= Prompt =
In the data, find each line where the word "agent" appears and list that line.

[Items listed in a dataset]
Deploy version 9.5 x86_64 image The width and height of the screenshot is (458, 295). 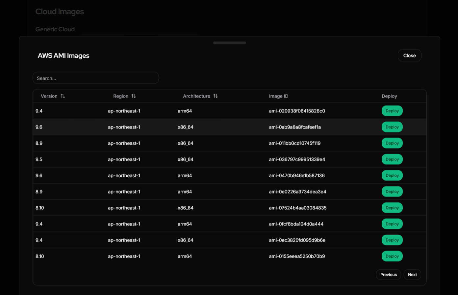click(x=392, y=160)
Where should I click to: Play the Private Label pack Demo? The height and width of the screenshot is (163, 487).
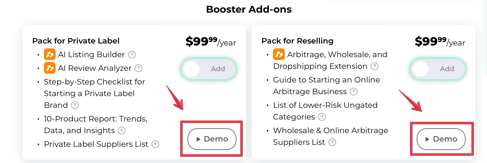pyautogui.click(x=212, y=139)
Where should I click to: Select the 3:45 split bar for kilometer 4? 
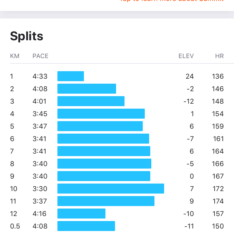click(x=101, y=114)
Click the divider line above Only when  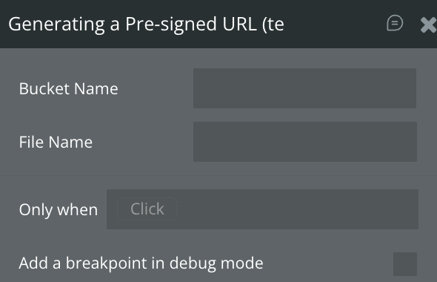(219, 176)
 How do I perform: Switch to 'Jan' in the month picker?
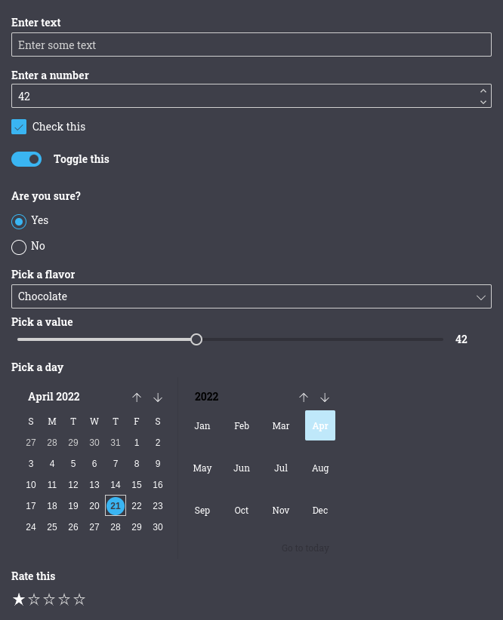[x=202, y=425]
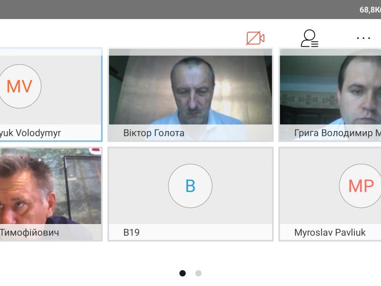Tap the MP avatar circle
This screenshot has height=286, width=381.
coord(361,186)
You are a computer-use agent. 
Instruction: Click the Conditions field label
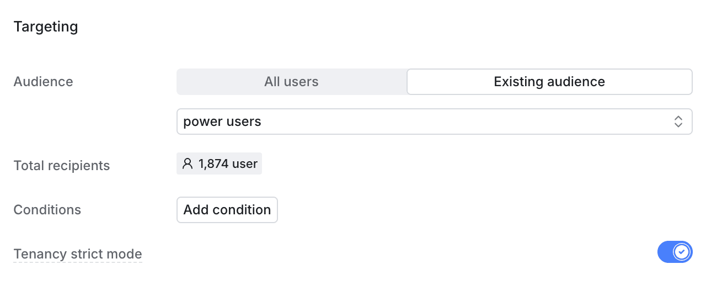(47, 210)
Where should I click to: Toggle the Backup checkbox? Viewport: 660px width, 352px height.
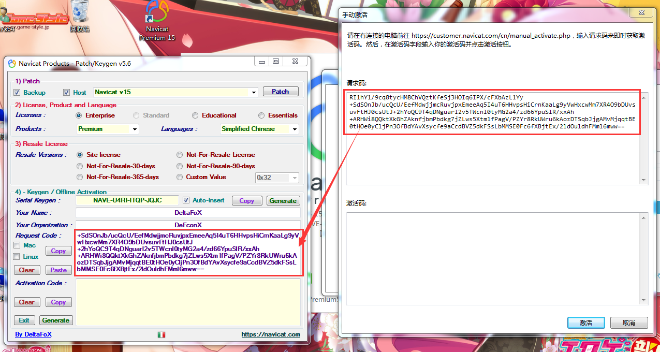17,93
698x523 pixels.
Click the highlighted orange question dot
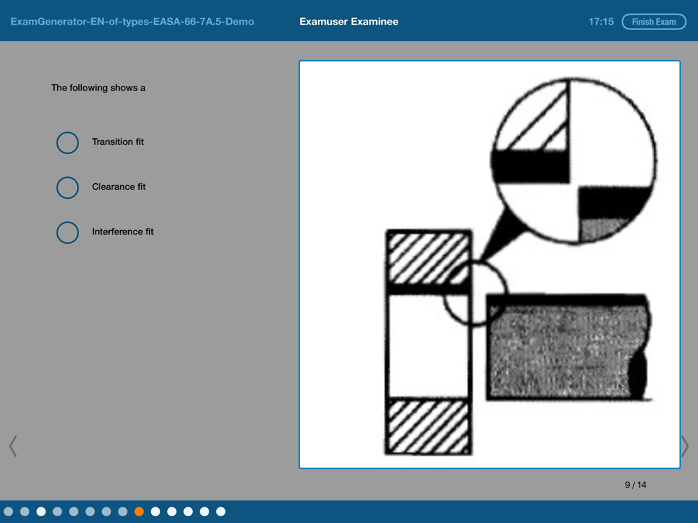click(x=140, y=510)
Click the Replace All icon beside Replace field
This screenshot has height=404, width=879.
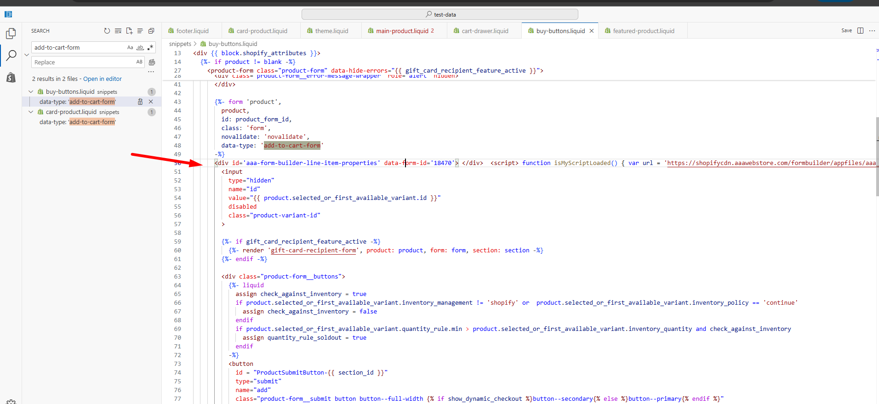pos(152,62)
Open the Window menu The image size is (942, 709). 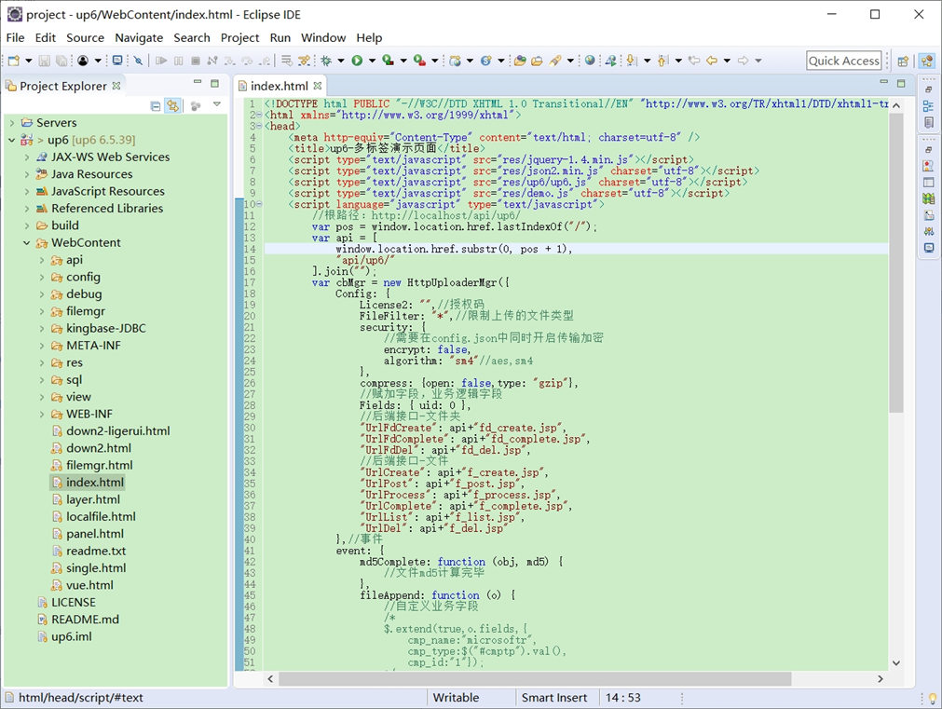(x=323, y=38)
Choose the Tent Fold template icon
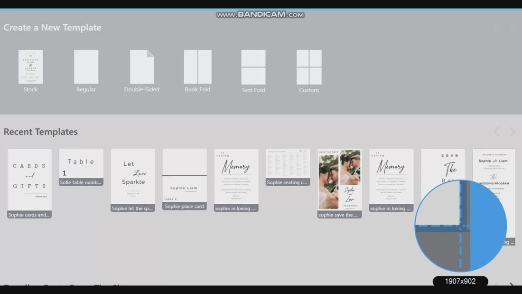 253,67
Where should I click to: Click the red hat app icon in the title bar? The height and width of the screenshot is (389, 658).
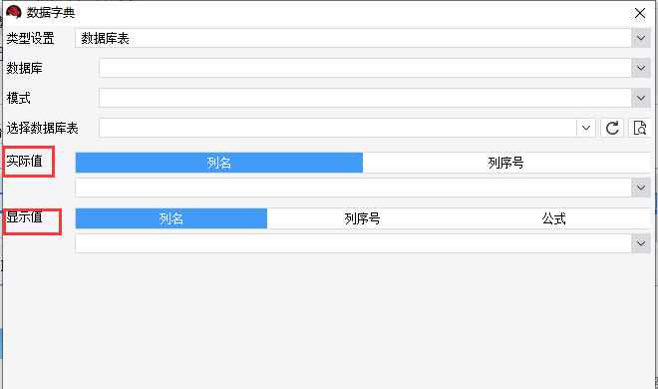(13, 13)
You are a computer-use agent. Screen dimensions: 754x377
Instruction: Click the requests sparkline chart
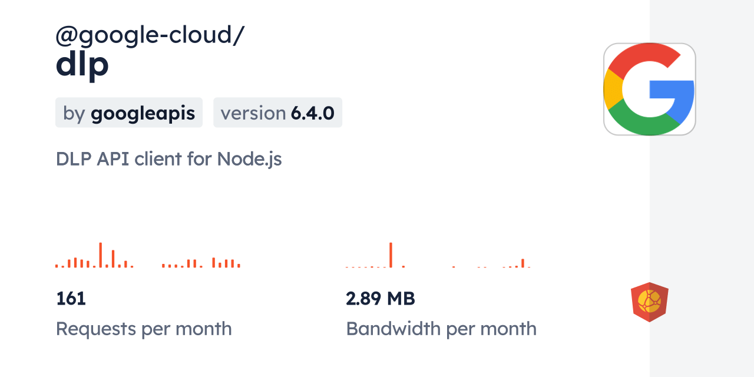147,259
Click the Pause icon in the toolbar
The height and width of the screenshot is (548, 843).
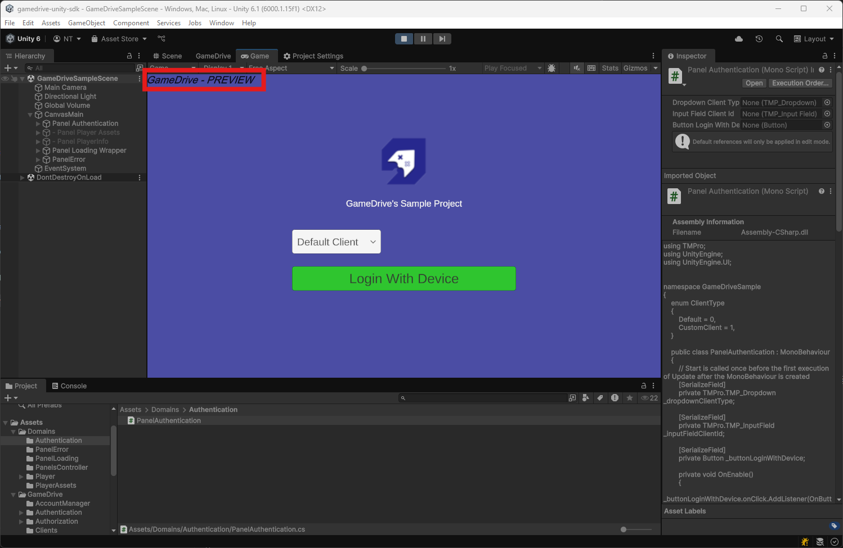pos(423,38)
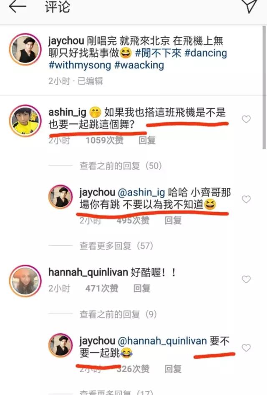267x395 pixels.
Task: Open jaychou avatar beside the ashin_ig reply
Action: (x=60, y=197)
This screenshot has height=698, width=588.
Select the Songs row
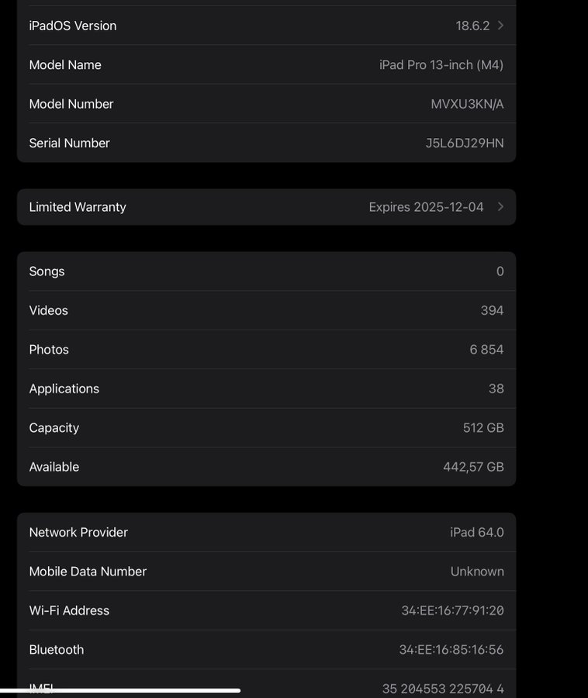tap(266, 271)
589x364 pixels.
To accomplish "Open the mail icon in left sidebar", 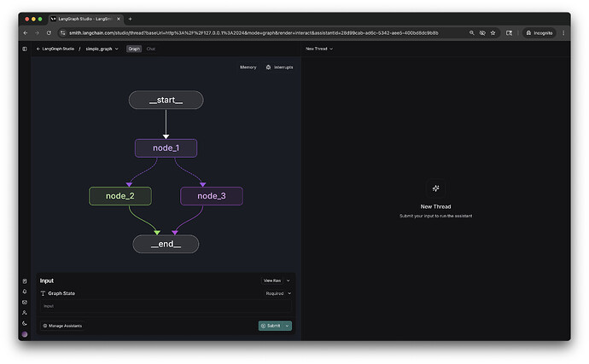I will point(25,303).
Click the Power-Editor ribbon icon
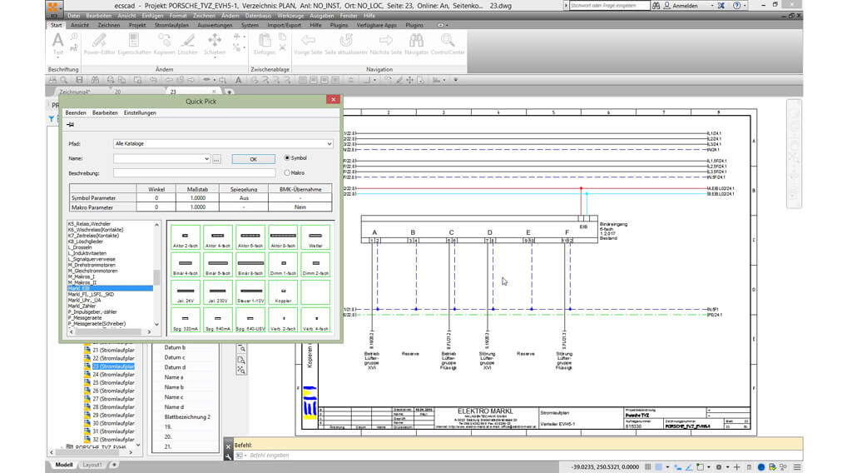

= Solution to the exercise =
You are a computer-use agent. 
You are a computer-use agent. Screen dimensions: 754x377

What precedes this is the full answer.